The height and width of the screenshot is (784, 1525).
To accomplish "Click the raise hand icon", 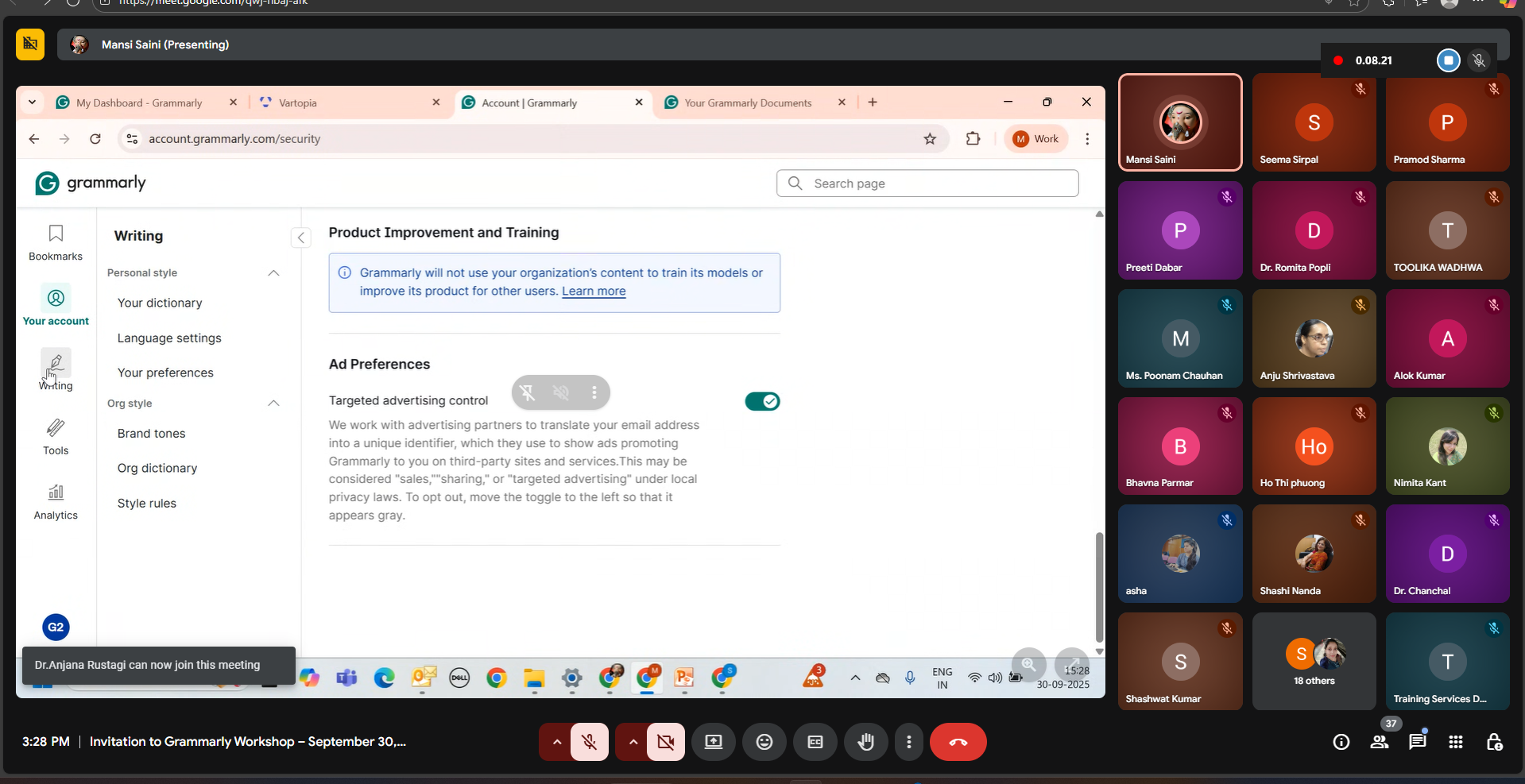I will (865, 742).
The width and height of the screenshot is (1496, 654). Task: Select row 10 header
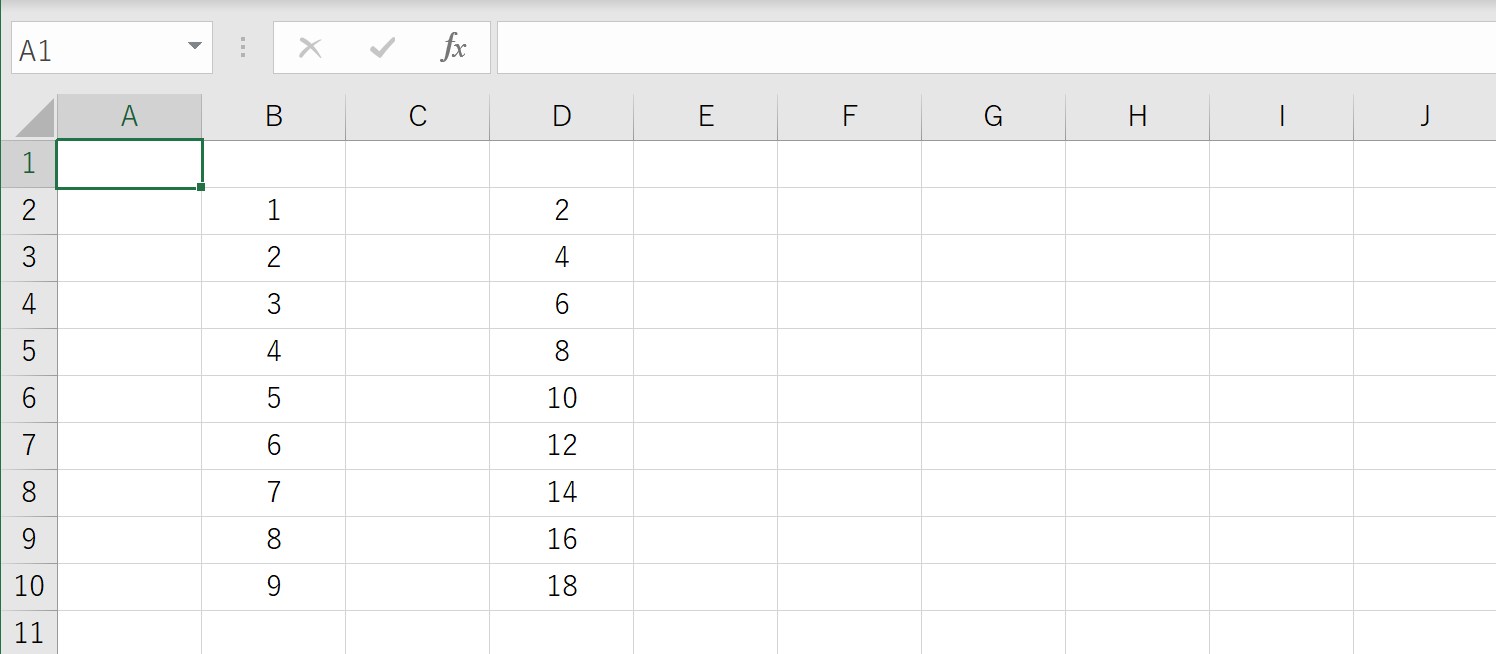tap(28, 586)
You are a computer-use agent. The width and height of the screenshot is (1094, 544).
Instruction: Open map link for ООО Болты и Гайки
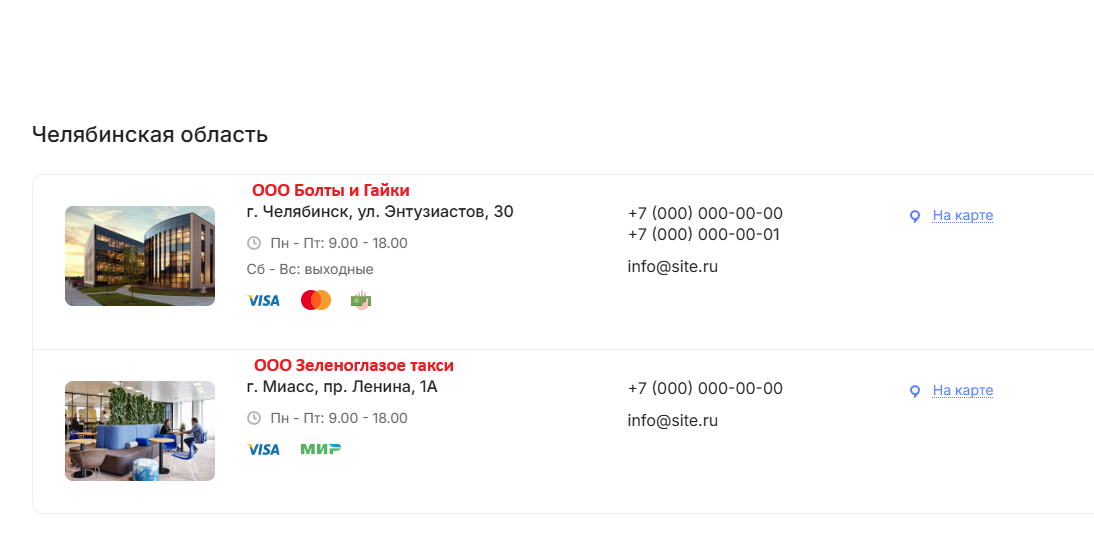(963, 216)
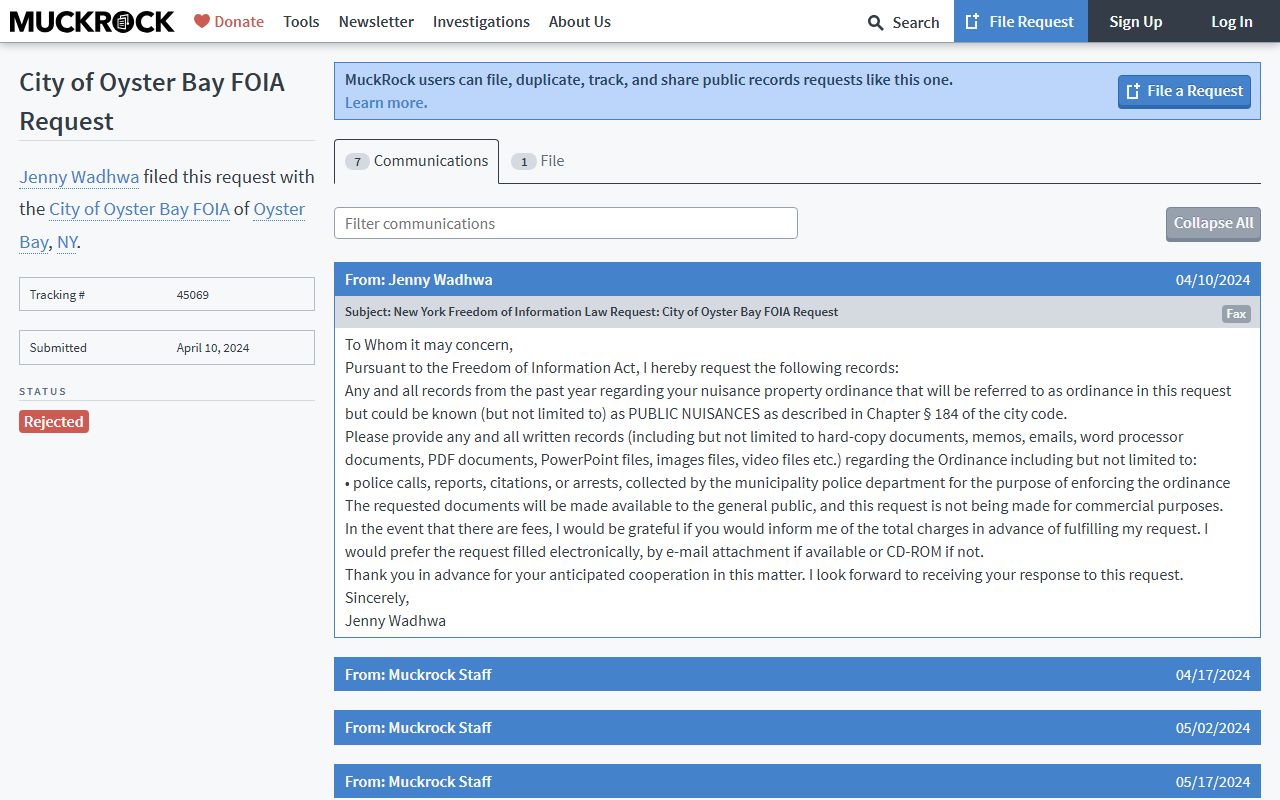
Task: Click the File Request icon in navbar
Action: 972,21
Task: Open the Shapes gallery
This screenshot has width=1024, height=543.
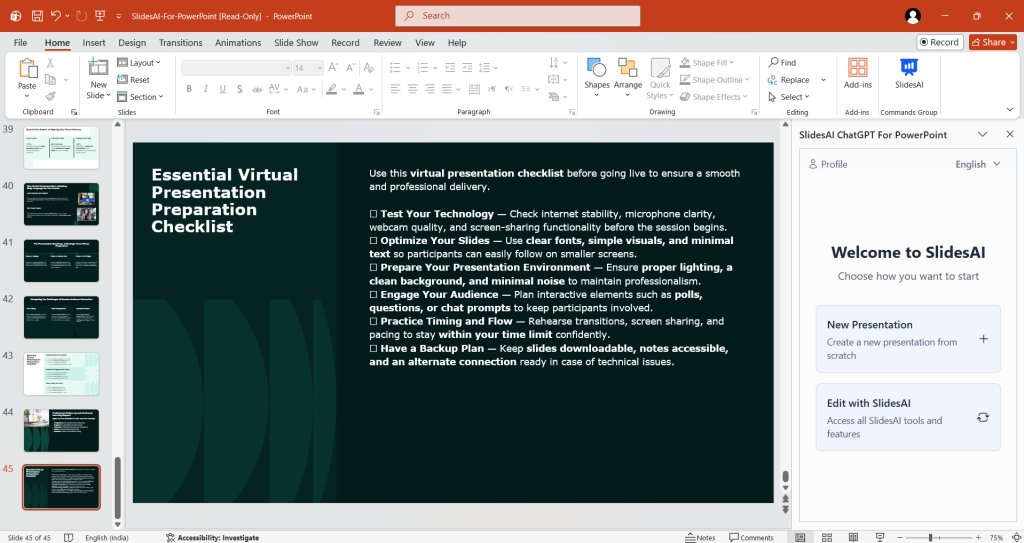Action: point(597,74)
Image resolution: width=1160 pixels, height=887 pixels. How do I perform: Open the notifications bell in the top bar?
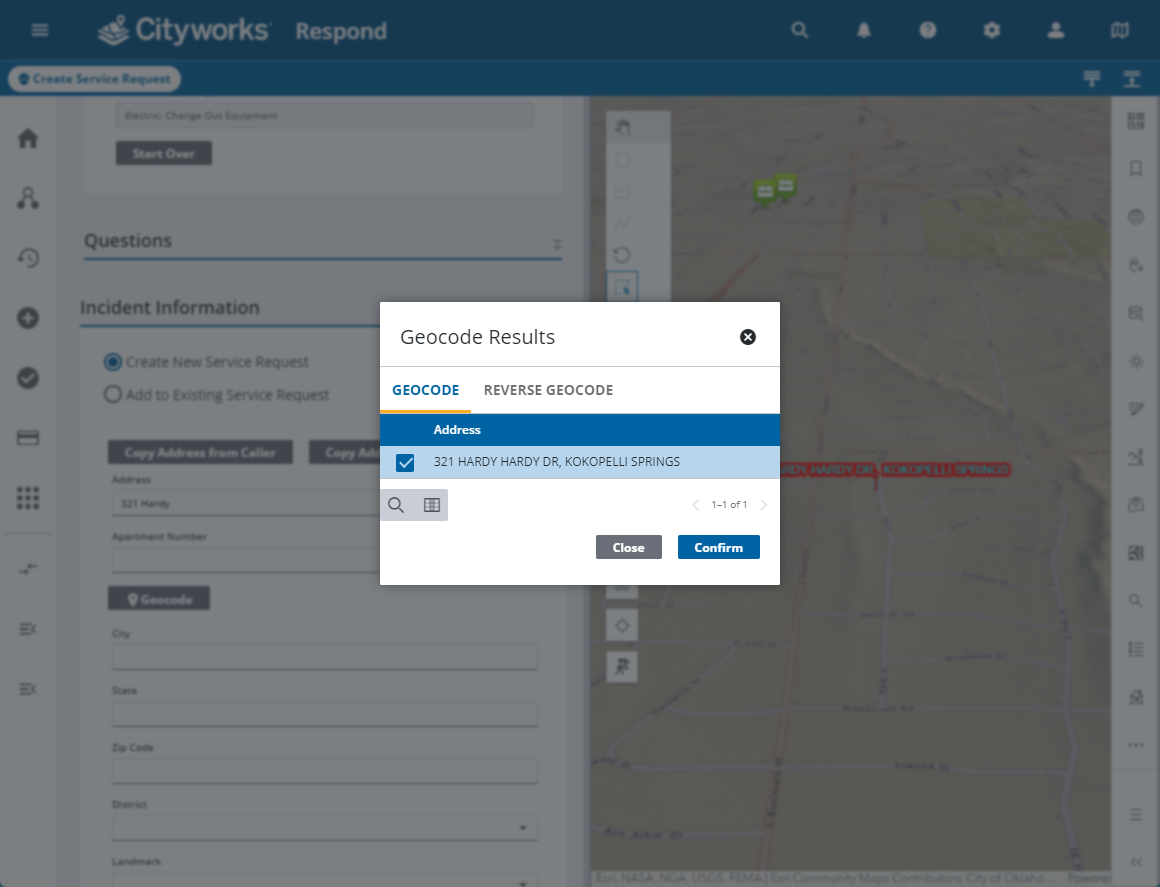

** Work to be completed **
Reproduce verbatim every line starting at the line that holds "Instruction: Open map" and ending with the final line of the data; omit the pictures.

** Your solution **
Instruction: Open map link for ООО Болты и Гайки
(963, 216)
Task: Click the File Request icon in navbar
Action: 972,21
Task: Open the Shapes gallery
This screenshot has width=1024, height=543.
Action: point(597,74)
Image resolution: width=1160 pixels, height=887 pixels. How do I perform: Open the notifications bell in the top bar?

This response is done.